── Trecho do texto
Ontem a noite um amigo revelou que desistirá de um trabalho bonito
porque cansou. Cansou pela dificuldade em fazer-se entender, pela dor de
socar ponta de faca e a frustração de enxugar gelo. Cansou de não ser
remunerado enquanto os que só pensam em dinheiro parecem prosperar.
Chega a hora em que “ser consciente” cansa, ele disse.
Acontece que o mundo é um sistema fechado. Preso em suas crenças,
valores, importâncias, conectadas umas as outras, criando uma roda
perfeitamente engrenada que tenta se manter premiando os que se adequam e
punindo os que criticam.
Por isso, o “ser consciente” seja como for, esteja aonde estiver,
falando a linguagem que melhor se expressa naquele momento, naquele
tempo da história, naquele específico ambiente, encontrará resistência.
Sempre.
Há um preço a pagar. Quem age por consciência, jamais se adequará, nem deve esperar pela aprovação da maioria.
A remuneração não se vincula ao que normalmente projetamos como
expectativas, nem mesmo as mais sinceras e ingênuas, como alimentar a
ideia de que um dia as pessoas entenderão. Talvez sejam poucos. Talvez
ninguém.
Não há garantias de prosperidade e sucesso exponencialmente proporcional ao tamanho da consciência. Há um preço a pagar.
Meu amigo estava triste, esperava que eu dissesse alguma coisa, mas eu não podia incentivá-lo. Não como ele esperava.
────
■ Requisitos do exercício:
• a. De acordo com o texto sobre o cansaço de ser consciente, o que o amigo revelou na noite anterior?
• b. Prossiga o texto sobre o cansaço de ser consciente a partir do ponto em que ele se encerra.
Os registros são dispensáveis para a realização das tarefas.
── Registros
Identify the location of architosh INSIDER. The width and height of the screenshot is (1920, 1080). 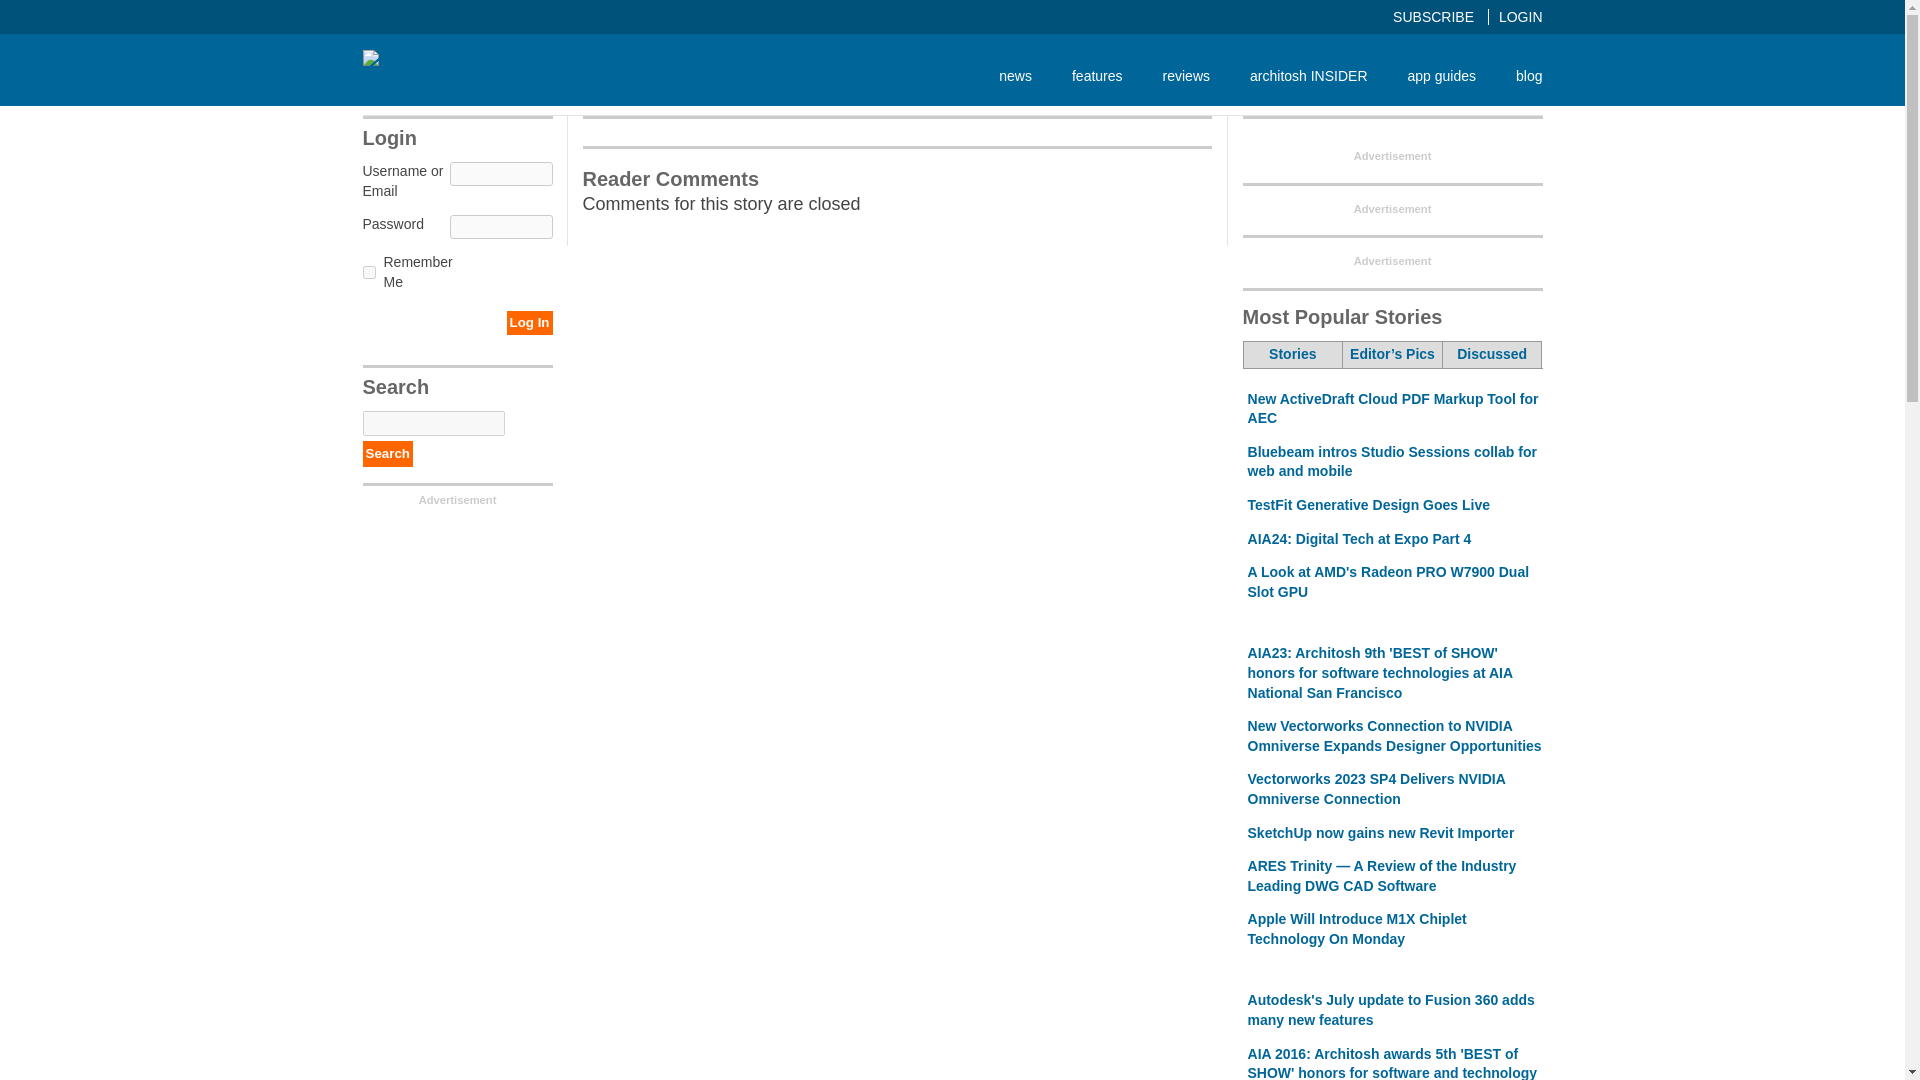
(1308, 75).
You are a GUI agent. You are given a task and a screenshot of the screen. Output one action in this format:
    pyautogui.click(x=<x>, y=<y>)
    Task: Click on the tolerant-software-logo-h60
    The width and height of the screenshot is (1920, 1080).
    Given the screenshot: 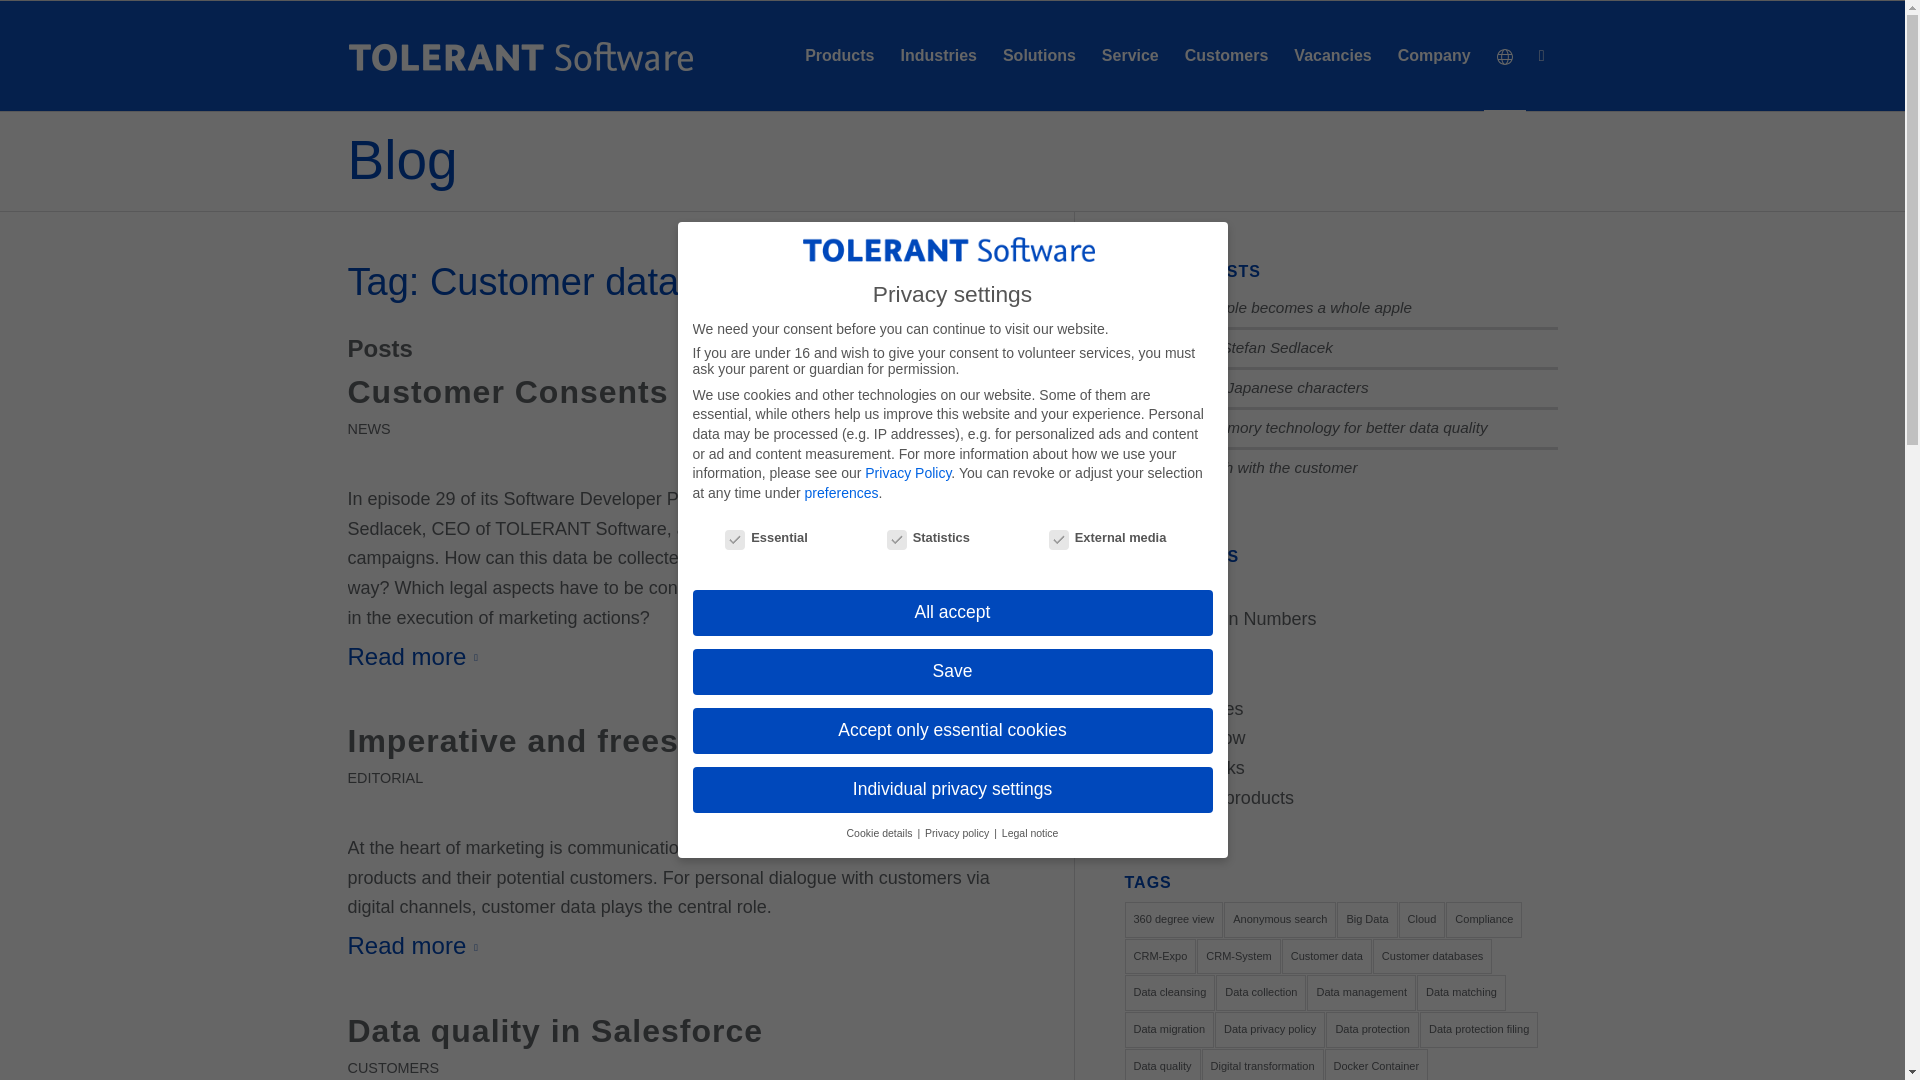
────
■ Respostas por tarefa:
• a. Que desistirá de um trabalho bonito porque cansou.

• b.
É por isso que tão poucos escolhem esse caminho, seja na área que for.
Diante de tantas expectativas que nos distraem, como dizer que nossa
melhor remuneração reside no fato de saber que está aonde deveria estar?
É prosseguir o caminho coerente com a morada de dentro, consolidando
fundamentos que ninguém vê, não dá dinheiro, não gera aplausos, não
chama atenção da mídia, não fará de você nenhuma personalidade
internacional. É preciso lembrar a si mesmo o valor de cada coisa e a
certeza de que nenhum mundo compensa a vacuidade interior, tão
alimentada pelas engrenagens que nos empurram.
Às vezes nos sentimos cansados, nosso sistema é feito para isso, mas
então é preciso recordar do que vale a pena, das miragens que jamais
substituiriam o valor da morada que cresce para dentro, reflete em meus
olhos, vaza em minha voz e se estende inevitavelmente em tudo o que sou,
transcende meu corpo finito e me projeta em outra esfera de compreensão
da vida. Sou o que creio, sou o que escolho, sou o que vivo e a
possibilidade de me manter coerente é a maior remuneração.
Medir-se pelo aparente sucesso de quem quer que seja só gerará
frustração. É necessário prosseguir o caminho ciente das dores das
desconstruções, conscientes de que nada se compara ao privilégio de
caminhar, e no caminho encontrar-se, e no encontro enxergar-se, e no
enxergar-se aquietar-se. É ser quem é e o que pode ser, suficientes,
pacificados. um pouco mais a cada dia. Isso deve bastar. Essa é nossa
remuneração.
Flavio Siqueira
Entendo cada palavra, cada frase...Em uma situação diferente e chegando ao mesmo resultado.... cansaço.
Difícil se fazer entender, transmitir a mensagem, mas com todas as decepções, frustrações, é impossível abrir mão do que acredito e defendo, a vida não me valeria a pena se assim eu fizesse, só me resta aquietar-me e esperar a dor passar... ela sempre passa...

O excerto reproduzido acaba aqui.